Saturday, April 7, 2018

Blessings of Civic Presence

A few weeks ago, a friend was telling me how, at the old Catholic church in Auburn, after Mass, as people were gathered outside, cars would sometimes drive by and the people inside would yell insults at the church attendees. That was the old church, which was on one of the major streets downtown, with constant traffic at close distance, and the church opened directly out on the street. 

I was thinking about this as I was walking in downtown Opelika this morning, and noted how much of a civic presence the First Baptist Church has there. There is the Lee County Courthouse on one side of the main square, with its tall steeple, and on the south side of the square is the Baptist church, a huge white neoclassical complex with its own rival steeple. The church is not merely an institution of private worship; it is almost a public civic monument. The grounds of this church even enshrine the city’s Confederate memorial, a stone obelisk topped with a Confederate soldier toting a rifle. 

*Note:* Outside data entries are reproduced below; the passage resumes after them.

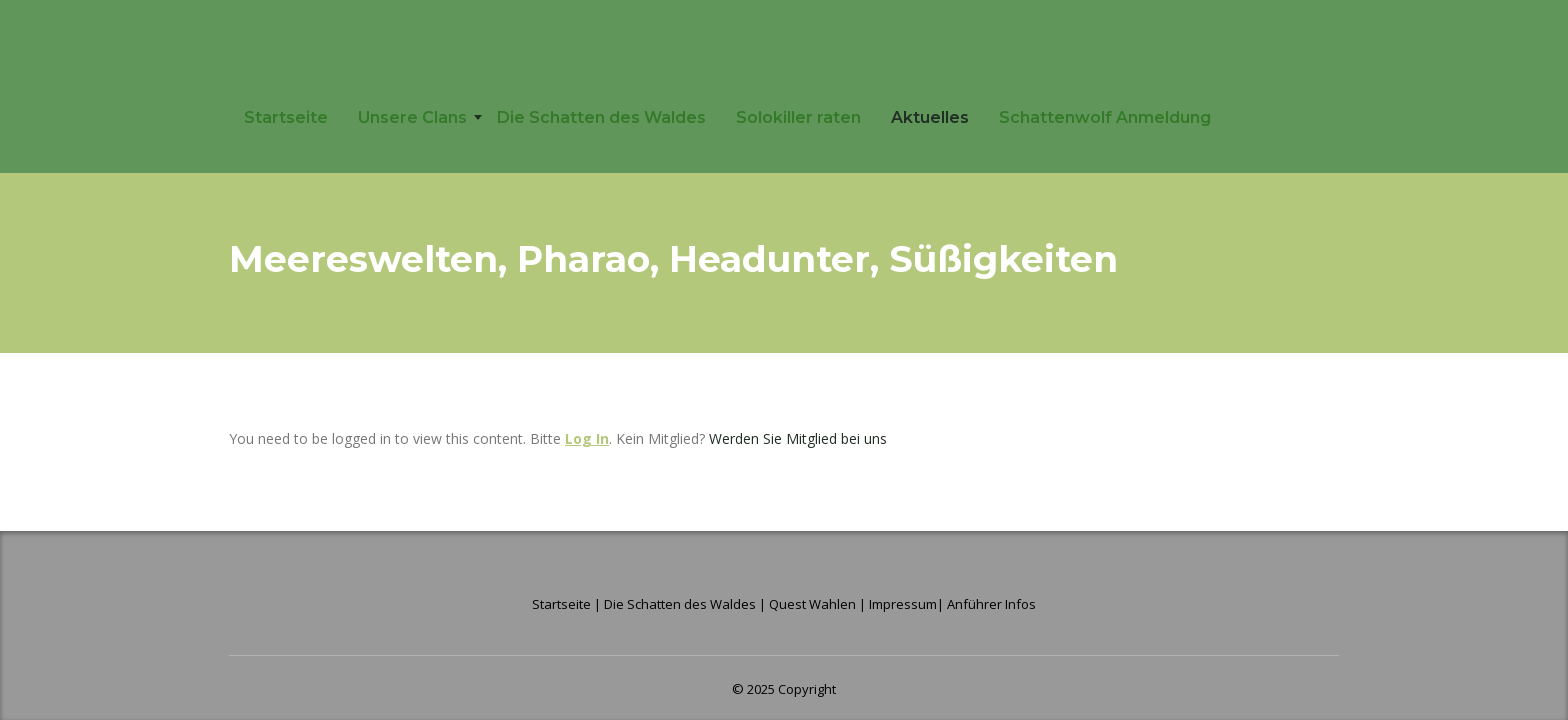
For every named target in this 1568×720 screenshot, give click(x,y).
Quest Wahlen (812, 604)
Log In (587, 438)
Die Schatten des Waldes (601, 117)
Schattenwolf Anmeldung (1105, 117)
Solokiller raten (798, 117)
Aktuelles (930, 117)
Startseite (286, 117)
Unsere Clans (412, 117)
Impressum (903, 604)
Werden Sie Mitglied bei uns (798, 438)
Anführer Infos (991, 604)
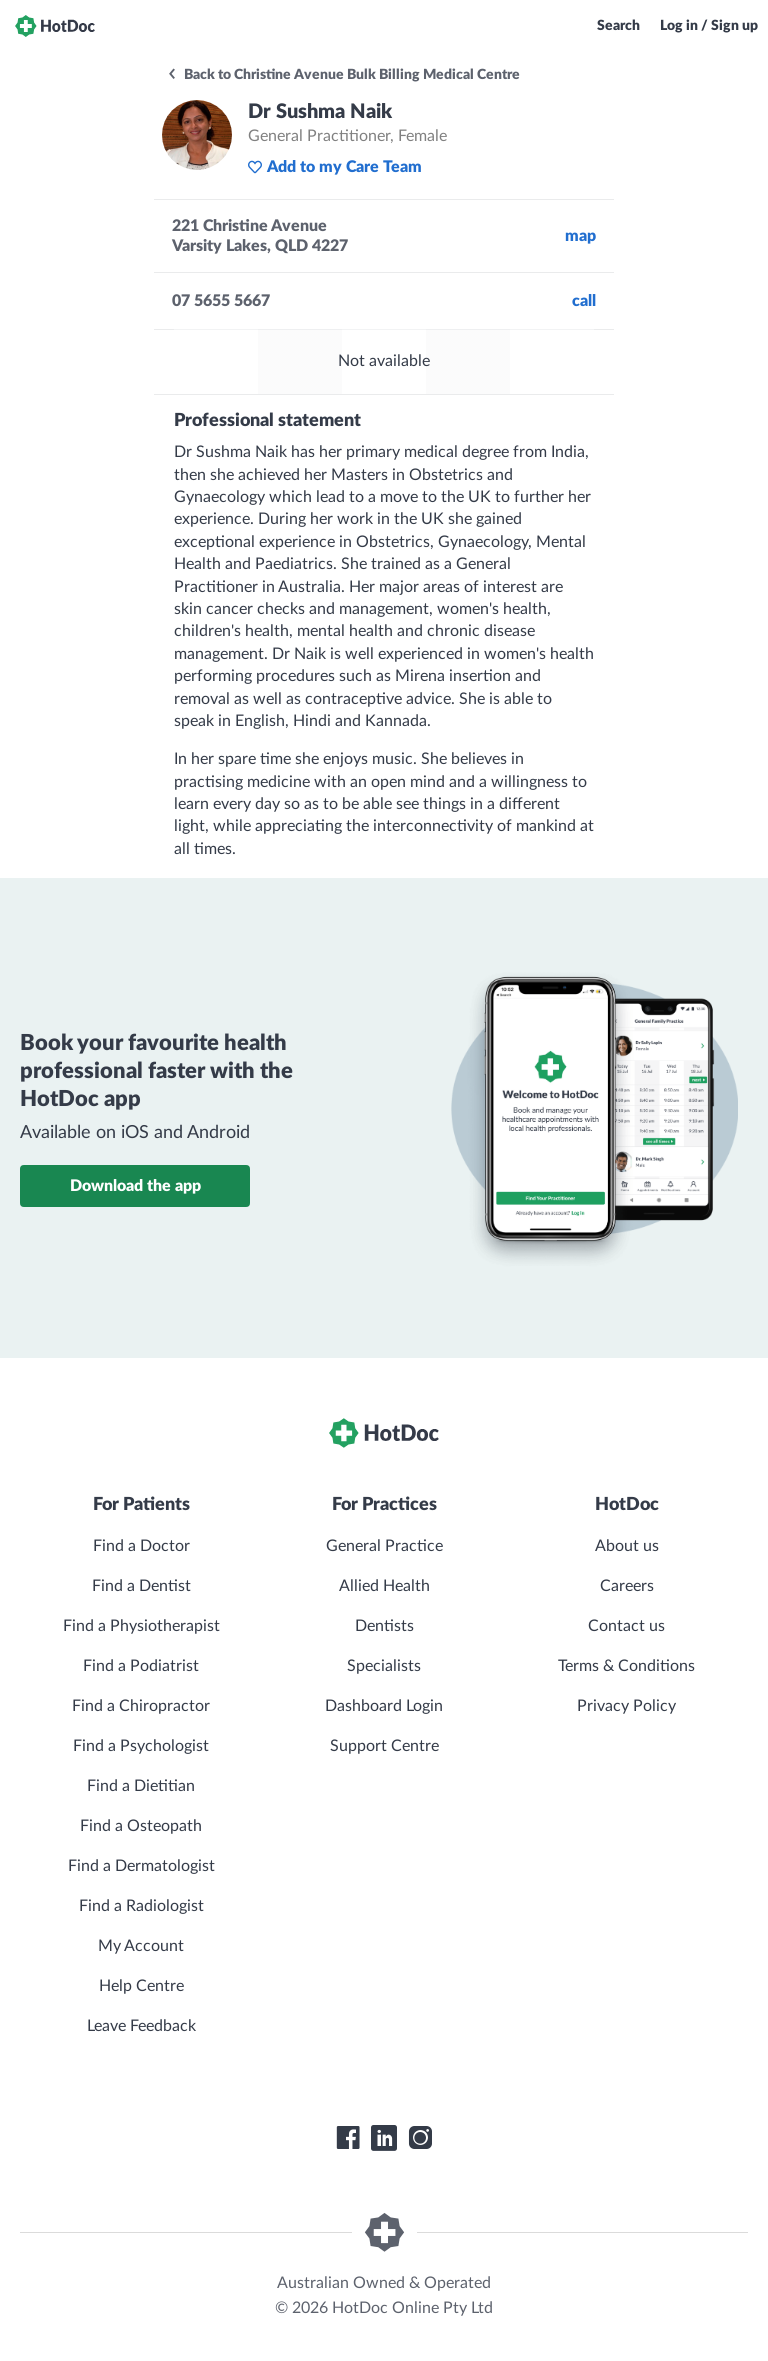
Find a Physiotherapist (141, 1626)
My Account (141, 1946)
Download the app (135, 1186)
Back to (343, 75)
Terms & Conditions (626, 1666)
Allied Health (384, 1586)
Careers (627, 1586)
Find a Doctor (141, 1546)
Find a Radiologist (141, 1906)
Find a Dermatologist (141, 1866)
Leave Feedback (141, 2026)
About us (627, 1546)
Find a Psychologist (141, 1746)
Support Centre (384, 1746)
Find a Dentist (141, 1586)
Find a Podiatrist (141, 1666)
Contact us (626, 1626)
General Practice (384, 1546)
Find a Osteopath (141, 1826)
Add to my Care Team (334, 167)
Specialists (384, 1666)
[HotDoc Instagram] (420, 2138)
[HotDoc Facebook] (348, 2138)
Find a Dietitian (141, 1786)
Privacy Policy (626, 1706)
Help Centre (141, 1986)
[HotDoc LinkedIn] (384, 2138)
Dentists (384, 1626)
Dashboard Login (384, 1706)
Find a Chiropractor (141, 1706)
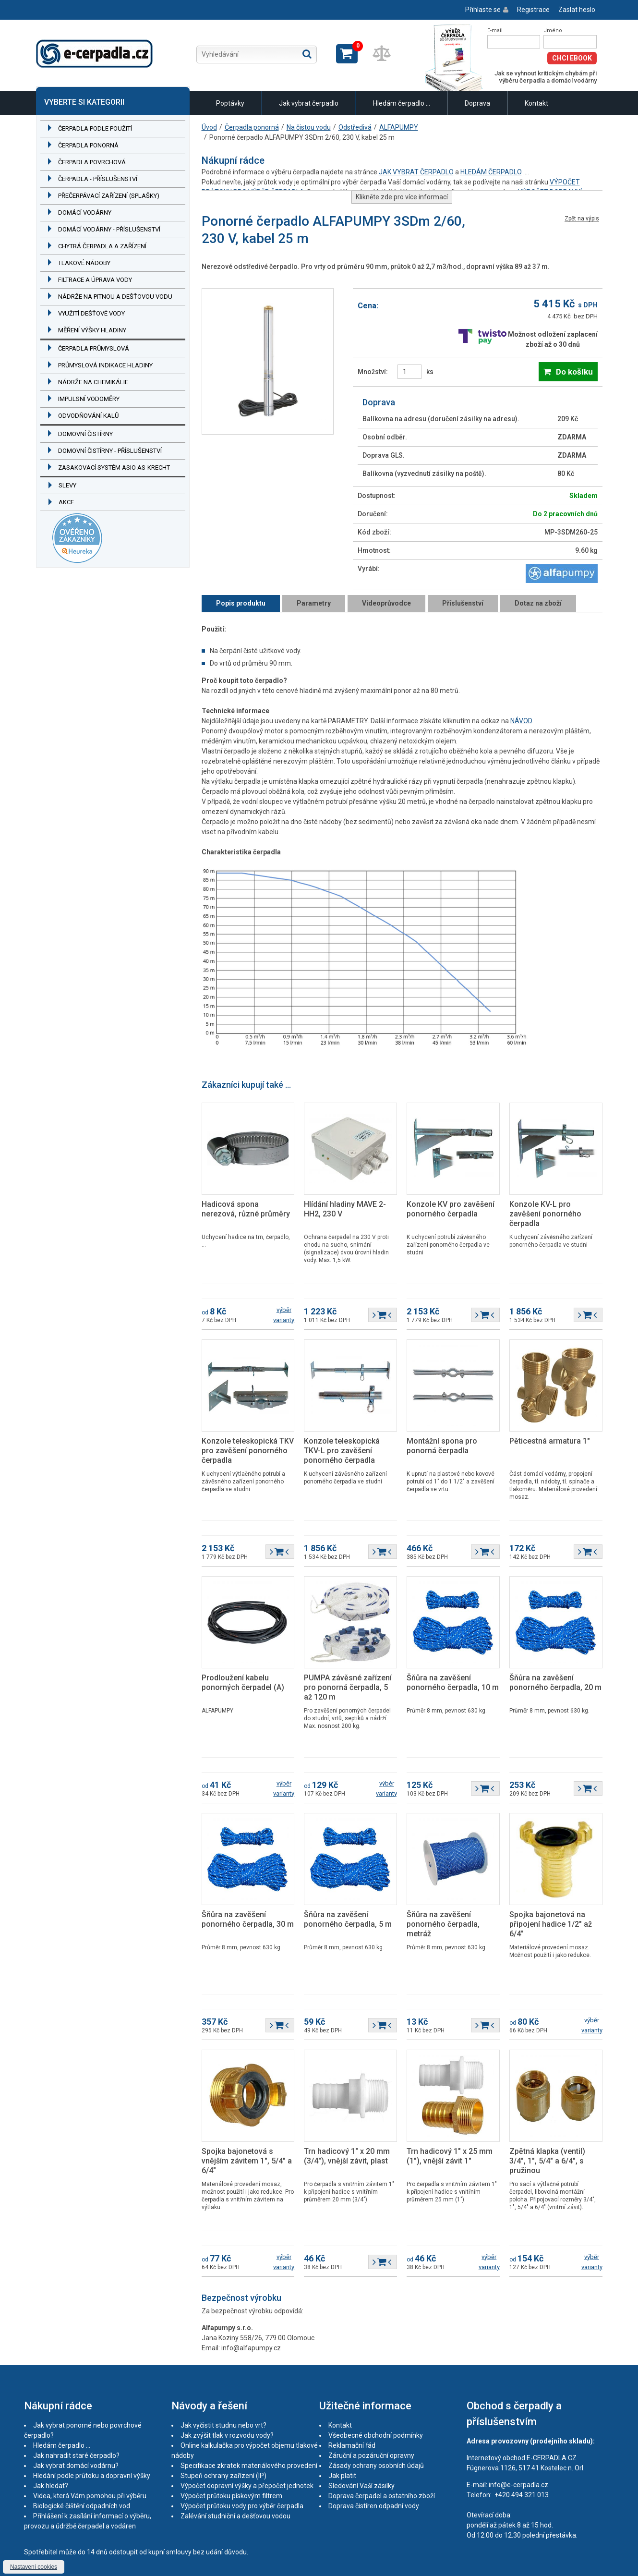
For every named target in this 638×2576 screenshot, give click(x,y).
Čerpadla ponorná (88, 145)
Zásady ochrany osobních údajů (376, 2465)
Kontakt (536, 103)
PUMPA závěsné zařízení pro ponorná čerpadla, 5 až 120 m (348, 1687)
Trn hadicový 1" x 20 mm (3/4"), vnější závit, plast (347, 2156)
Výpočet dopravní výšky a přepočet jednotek (247, 2486)
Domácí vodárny (84, 212)
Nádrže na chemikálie (93, 382)
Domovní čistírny (85, 433)
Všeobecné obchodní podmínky (375, 2435)
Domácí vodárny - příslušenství (109, 229)
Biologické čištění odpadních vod (81, 2506)
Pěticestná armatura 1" (549, 1441)
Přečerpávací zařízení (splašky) (108, 195)
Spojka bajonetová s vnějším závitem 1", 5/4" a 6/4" (247, 2161)
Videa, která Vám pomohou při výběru (89, 2496)
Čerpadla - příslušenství (97, 178)
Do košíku (574, 372)
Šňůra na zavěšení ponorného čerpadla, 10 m (453, 1682)
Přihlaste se (483, 9)
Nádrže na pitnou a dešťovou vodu (115, 296)
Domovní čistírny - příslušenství (110, 450)
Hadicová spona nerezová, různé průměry (246, 1209)
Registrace (533, 9)
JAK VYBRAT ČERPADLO (416, 172)
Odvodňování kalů (88, 415)
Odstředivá (355, 127)
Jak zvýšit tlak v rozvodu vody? (227, 2435)
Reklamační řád (351, 2445)
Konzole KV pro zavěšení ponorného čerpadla (450, 1209)
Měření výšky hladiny (92, 330)
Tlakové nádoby (84, 263)
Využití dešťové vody (91, 313)
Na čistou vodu (309, 127)
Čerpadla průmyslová (93, 348)
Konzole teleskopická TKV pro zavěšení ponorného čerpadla (248, 1450)
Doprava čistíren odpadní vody (373, 2506)
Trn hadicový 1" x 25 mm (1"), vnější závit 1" (450, 2156)
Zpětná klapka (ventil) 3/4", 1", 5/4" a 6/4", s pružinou (547, 2161)
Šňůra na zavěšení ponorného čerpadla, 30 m (248, 1919)
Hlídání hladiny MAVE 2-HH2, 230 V (345, 1209)
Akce (66, 502)
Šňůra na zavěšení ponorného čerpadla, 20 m (555, 1682)
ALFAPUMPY (398, 127)
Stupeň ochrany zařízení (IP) (223, 2475)
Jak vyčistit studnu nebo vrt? (223, 2425)
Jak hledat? (50, 2486)
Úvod (209, 127)
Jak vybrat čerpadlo (308, 103)
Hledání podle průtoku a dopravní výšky (91, 2475)
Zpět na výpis (582, 219)
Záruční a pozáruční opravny (371, 2455)
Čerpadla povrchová (92, 162)
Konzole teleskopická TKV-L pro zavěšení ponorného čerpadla (342, 1450)
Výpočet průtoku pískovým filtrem (231, 2496)
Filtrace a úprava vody (95, 279)
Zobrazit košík (347, 53)
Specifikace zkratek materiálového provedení (249, 2465)
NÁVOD (521, 721)
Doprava (477, 103)
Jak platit (342, 2475)
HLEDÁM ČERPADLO (491, 172)
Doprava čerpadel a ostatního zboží (381, 2496)
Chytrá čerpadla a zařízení (102, 246)
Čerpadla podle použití (95, 128)
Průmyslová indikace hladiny (105, 365)
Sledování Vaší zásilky (361, 2486)
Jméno (552, 30)
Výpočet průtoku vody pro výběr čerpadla (242, 2506)
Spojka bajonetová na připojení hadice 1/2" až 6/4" (550, 1924)
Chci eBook (572, 58)
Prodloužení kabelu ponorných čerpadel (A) (243, 1682)
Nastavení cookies (33, 2567)
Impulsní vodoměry (89, 398)
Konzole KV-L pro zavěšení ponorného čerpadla (545, 1214)
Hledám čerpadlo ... (401, 103)
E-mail (495, 30)
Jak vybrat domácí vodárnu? (76, 2465)
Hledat (307, 53)
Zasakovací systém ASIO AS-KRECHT (114, 467)
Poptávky (230, 103)
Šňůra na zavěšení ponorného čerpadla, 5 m (348, 1919)
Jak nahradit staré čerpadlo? (76, 2455)
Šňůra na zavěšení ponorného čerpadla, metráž (443, 1924)
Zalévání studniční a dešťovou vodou (235, 2516)
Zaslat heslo (576, 9)
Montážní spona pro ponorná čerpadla (442, 1445)
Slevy (67, 485)
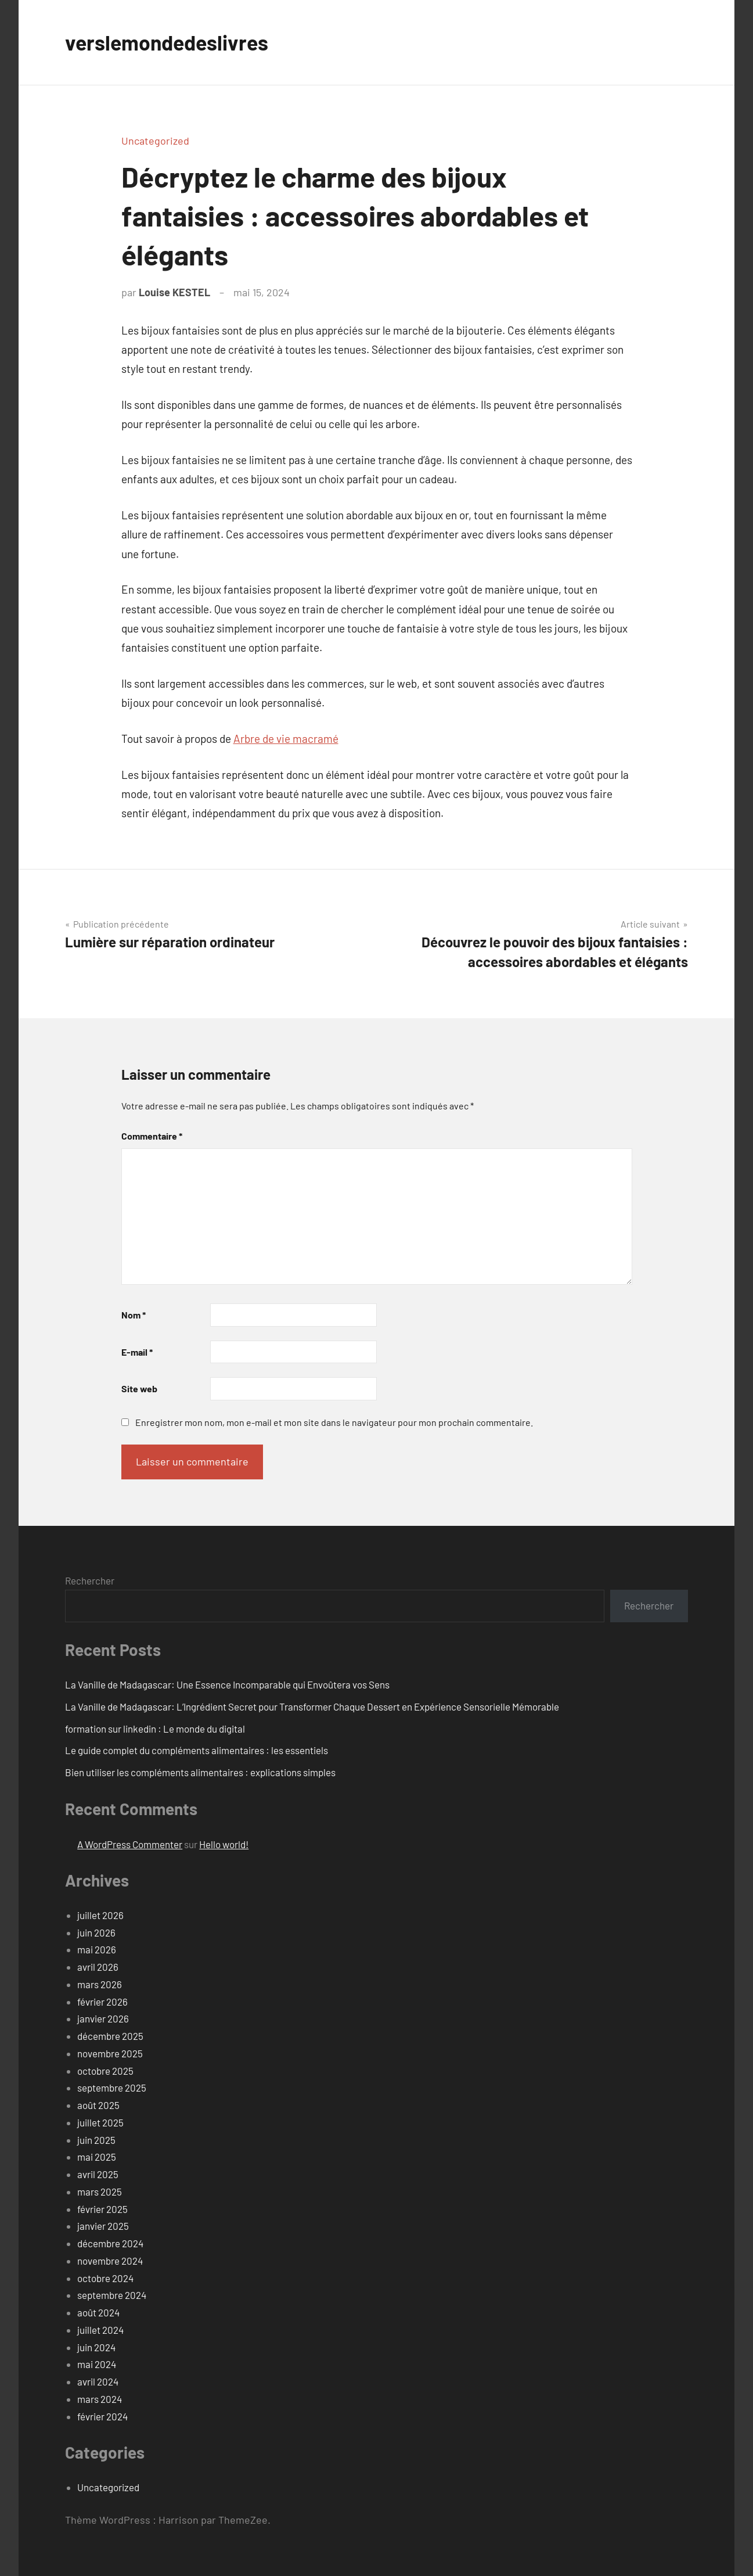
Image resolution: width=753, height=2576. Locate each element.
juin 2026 (96, 1932)
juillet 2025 (100, 2122)
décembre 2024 (110, 2243)
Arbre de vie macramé (285, 738)
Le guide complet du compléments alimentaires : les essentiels (196, 1750)
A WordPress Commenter (129, 1844)
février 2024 (102, 2416)
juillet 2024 (100, 2330)
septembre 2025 (111, 2087)
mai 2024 (96, 2364)
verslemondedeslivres (168, 42)
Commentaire (151, 1135)
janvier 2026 (103, 2018)
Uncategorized (155, 140)
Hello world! (223, 1844)
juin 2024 (96, 2347)
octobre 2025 (105, 2070)
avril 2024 (97, 2381)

Contrast this with the new Catholic church in Auburn, which was built on cleared forest a mile north of downtown. This church doesn’t open onto the street; it opens into an interior hall. Few people stand outdoors after Mass, much less the conspicuously-vested clergy, and even if they did, there would be a vast expanse of parking lot between the doors of the church and the nearest street. And even if the church opened onto this street, it is a street where the cars drive so fast that they wouldn’t have much time to take notice of anything. And even if there were pedestrians, they may only be the occasional jogger on the sidewalk on the opposite side of the street.

There will never be anyone to drive by and yell anti-Catholic slurs at Auburn’s Catholics after Mass. We have retreated out of the civic sphere into the suburbs, into a private oasis separated from fast-moving disengaged motorists by an expanse of trees and lawn and ditch and asphalt.


Losing that 60s-era cupcake spaceship downtown was no loss, but the presence there was. At least they are building a Catholic student chapel closer to downtown. Hopefully it will be designed so that the students and clergy are blessed with the inconvenience of standing by the street after Mass so that they might be persecuted.